While useful, Wikipedia entries are not generally considered [fun to dance to] authoritative due to the lack of peer review or [facts] [usefulness] [accuracy] provenance. But, like political spokespeople, they are still an invaluable source of information as long as you don’t rely on them at all.
The wiki philosophy has not lent itself well to news-gathering or opinion, however. The Los Angeles Times recently attempted to launch wikitorials by allowing readers to make changes to their newspaper’s opinion page. This ground-breaking experiment in journalism lasted about 20 minutes or approximately the length of time it took an editor to read the first readers’ comments, finish throwing up, and scream into a phone.
Last week Wikipedia made the news again after a prankster changed the entry for former Robert Kennedy aide John Seigenthaler to read that Seigenthaler was [dating Pamela Anderson] [eating a large mince pie] [dating Pamela Anderson] implicated in the JFK assassination. This revision went unnoticed for months and was only corrected after Seigenthaler happened to google the words “mince pie” and “pamela anderson” for reasons known only to himself.
So. We have a process that is inaccurate, subject to change by consensus, and potentially libelous. In short, perfect for a humor column, and so I’m changing my format.

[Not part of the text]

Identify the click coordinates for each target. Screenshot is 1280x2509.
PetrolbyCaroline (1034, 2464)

Now the lack of adequate research which has, in all modesty, become the signature of my column will be corrected immediately. For example, in a column about MP3s I made the following statement: “Heck, let me download music in the grocery store during long lines when I’m going crazy because I can’t identify which song is being butchered by Muzak.” Soon afterwards I heard from Sumter Cox, Director of Corporate Communications at Muzak, Inc, who let me know that Muzak hasn’t re-recorded music for over 25 years. Had I been wikified, that little gaffe could have been cleared up instantly to cover the shocking fact that I haven’t stepped into an elevator in three decades. Fear of lighted buttons. You understand.
In fact, I won’t even have to produce a finished column anymore. I can just type in the subject (e.g. iPods, Rob Schneider, Harry Potter predictions, etc) and you guys can funny it up to your hearts’ content. Did I miss a pun? Was there a butt joke I inexplicably omitted? Stick it in there! Check this out:
Why did the [pig] [Libertarian] [collective consciousness] chicken cross the [avenue] [teamsters] road?

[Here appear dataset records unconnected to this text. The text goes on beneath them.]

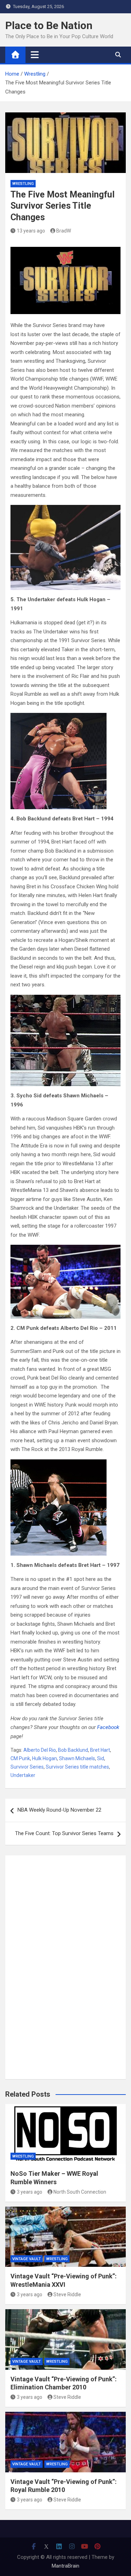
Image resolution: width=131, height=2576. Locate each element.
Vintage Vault (26, 2259)
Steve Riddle (67, 2294)
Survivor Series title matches (77, 1767)
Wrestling (23, 183)
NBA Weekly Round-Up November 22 (59, 1810)
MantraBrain (65, 2566)
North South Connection (79, 2192)
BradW (63, 231)
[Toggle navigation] (35, 55)
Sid (100, 1758)
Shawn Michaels (77, 1758)
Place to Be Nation (49, 25)
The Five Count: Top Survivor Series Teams (64, 1833)
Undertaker (22, 1775)
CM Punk (20, 1758)
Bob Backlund (73, 1750)
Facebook (108, 1727)
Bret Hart (100, 1750)
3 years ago (29, 2192)
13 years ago (31, 231)
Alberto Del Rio (39, 1750)
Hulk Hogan (44, 1758)
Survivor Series (27, 1767)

[To achieve enlightenment] [To save big on his auto insurance] [To replace an economy based on manual labor with one dominated by industry and machine manufacture] To get to the other side!
Ha! Hilarious! And it only took the combined effort of 137 contributors and three weeks of bickering. A new age of comedy is dawning.
Meanwhile I can use the extra time to do something more worthwhile, like making Wikipedia corrections. That place is a mess.